Saturday, April 16, 2011

Eric Hjerstedt Sharp begins career at Ojibwe Times

Eric Hjerstedt Sharp of Iron River is the new managing editor at the Ojibwe Times. Sharp will share a variety of duties with publisher and editor Joe Morey. He will also be contributing to the Lac du Flambeau Review.

Most recently a staff writer at the Reader Weekly in Duluth, he was also with the Ironwood (Mich.) Daily Globe, and The County Journal in Washburn. Sharp has been a reporter and editor at newspapers in Wisconsin, Michigan, Minnesota and Colorado. He was also recently an online editor at BusinessNorth in Duluth, Minn.

A freelance writer for such publications as the Reader Weekly, the Rocky Mountain News, Bloomsbury Review, Perfect Duluth Day and others, he also blogs extensively and has written news releases for several area businesses. He has also edited and published five books for various authors, including his own book: Rune Tailings (Sharp Tongue Press, 1995). Besides his editorial duties at the Ojibwe Times, Sharp will be selling and designing advertising copy for both the print and online edition. He will also be involved with the publication’s new social network site: RezLoops.

A multi-generational native of Wisconsin on both sides of his family, his great-grandfather was a logging teamster and farmer in the Cable area. On his mother’s side, an ancestor moved to La Pointe in the 1830s, before Wisconsin was a state. His father is a retired Osteopathic physician and surgeon in Waterloo; while his mother raised, trained and showed Alaskan Malamutes and was for a while was an active real estate broker. She died in 2009 in Iron River.

While at the University of Northern Colorado in Greeley where he was graduated from, Sharp played rugby, ski raced and worked for the college newspaper. Following a career as a ski instructor in Colorado, Montana as well as the Midwest, he began writing for newspapers and magazines. He graduated from A.D. Johnston High School in Bessemer, Mich. and got his first job as a ski instructor at nearby Big Powderhorn Mountain.

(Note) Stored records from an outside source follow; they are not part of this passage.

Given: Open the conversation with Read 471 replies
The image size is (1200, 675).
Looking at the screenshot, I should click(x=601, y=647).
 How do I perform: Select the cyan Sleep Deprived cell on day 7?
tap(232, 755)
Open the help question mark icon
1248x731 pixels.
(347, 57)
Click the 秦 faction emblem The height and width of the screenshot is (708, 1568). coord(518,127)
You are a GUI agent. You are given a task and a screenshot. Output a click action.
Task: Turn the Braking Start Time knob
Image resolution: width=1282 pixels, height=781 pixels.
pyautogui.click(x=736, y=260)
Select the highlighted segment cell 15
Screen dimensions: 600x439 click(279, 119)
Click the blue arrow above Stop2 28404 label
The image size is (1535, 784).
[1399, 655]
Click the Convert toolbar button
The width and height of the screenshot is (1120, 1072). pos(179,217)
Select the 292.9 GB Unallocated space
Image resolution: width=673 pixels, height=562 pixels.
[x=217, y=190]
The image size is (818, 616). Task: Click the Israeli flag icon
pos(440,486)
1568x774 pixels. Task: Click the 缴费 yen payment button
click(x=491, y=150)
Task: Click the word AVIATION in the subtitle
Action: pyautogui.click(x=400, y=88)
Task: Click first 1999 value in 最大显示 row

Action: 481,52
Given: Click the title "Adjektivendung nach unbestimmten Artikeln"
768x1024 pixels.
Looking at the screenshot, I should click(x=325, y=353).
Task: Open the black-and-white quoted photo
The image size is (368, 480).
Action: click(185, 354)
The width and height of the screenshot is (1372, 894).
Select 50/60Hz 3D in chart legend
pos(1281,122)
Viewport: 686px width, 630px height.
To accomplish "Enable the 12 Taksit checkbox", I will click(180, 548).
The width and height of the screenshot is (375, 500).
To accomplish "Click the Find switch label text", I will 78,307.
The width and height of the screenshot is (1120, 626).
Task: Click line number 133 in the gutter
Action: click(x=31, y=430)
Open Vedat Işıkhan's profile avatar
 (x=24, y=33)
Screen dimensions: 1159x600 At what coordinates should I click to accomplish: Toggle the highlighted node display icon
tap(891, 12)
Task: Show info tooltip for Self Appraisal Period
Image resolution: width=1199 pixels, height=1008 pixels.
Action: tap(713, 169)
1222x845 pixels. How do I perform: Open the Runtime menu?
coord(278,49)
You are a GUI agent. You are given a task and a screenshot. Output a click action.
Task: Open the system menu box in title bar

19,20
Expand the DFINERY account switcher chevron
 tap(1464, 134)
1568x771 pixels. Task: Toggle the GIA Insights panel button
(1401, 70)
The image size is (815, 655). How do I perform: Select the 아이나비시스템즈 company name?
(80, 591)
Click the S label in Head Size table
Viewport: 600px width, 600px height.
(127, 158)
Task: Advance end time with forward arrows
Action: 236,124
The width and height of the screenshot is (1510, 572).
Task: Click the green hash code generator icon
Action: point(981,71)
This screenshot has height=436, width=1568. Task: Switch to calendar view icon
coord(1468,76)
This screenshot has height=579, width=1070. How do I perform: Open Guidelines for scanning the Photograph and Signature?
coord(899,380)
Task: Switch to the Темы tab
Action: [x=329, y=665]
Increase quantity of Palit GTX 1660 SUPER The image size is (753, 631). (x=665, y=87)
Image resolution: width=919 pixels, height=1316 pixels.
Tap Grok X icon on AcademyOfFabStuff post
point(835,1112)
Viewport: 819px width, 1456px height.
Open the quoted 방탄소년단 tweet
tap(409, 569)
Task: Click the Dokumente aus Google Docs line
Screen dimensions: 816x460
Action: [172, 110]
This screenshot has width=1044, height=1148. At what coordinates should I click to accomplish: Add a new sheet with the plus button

“It’s great to be working with Joe at the Ojibwe Times, and I am thrilled to be working in this beautiful area where I was brought up,” Sharp said. “I remember coming to Telemark when it was still a downhill ski area, before Indianhead opened, after which time my family skied there. I also remember coming to Turtle-Flambeau Flowage as a Boy Scout, and some of my best memories are of exploring the lake country there and nearby at the family cabin on Pine Lake in Oma.”

In 2008, Sharp enrolled in a graduate-level online class at Harvard University Extension School after receiving a scholarship from Eli Lilly and Company. He hopes to someday continue in the graduate school while researching the side of his family that settled in Massachusetts in the 1600s and later moved to Wisconsin. Most of all, he said, he likes writing about the people and places of the North.

“Everyone has a story to tell. I have never lived in such a diverse and interesting place,” he said.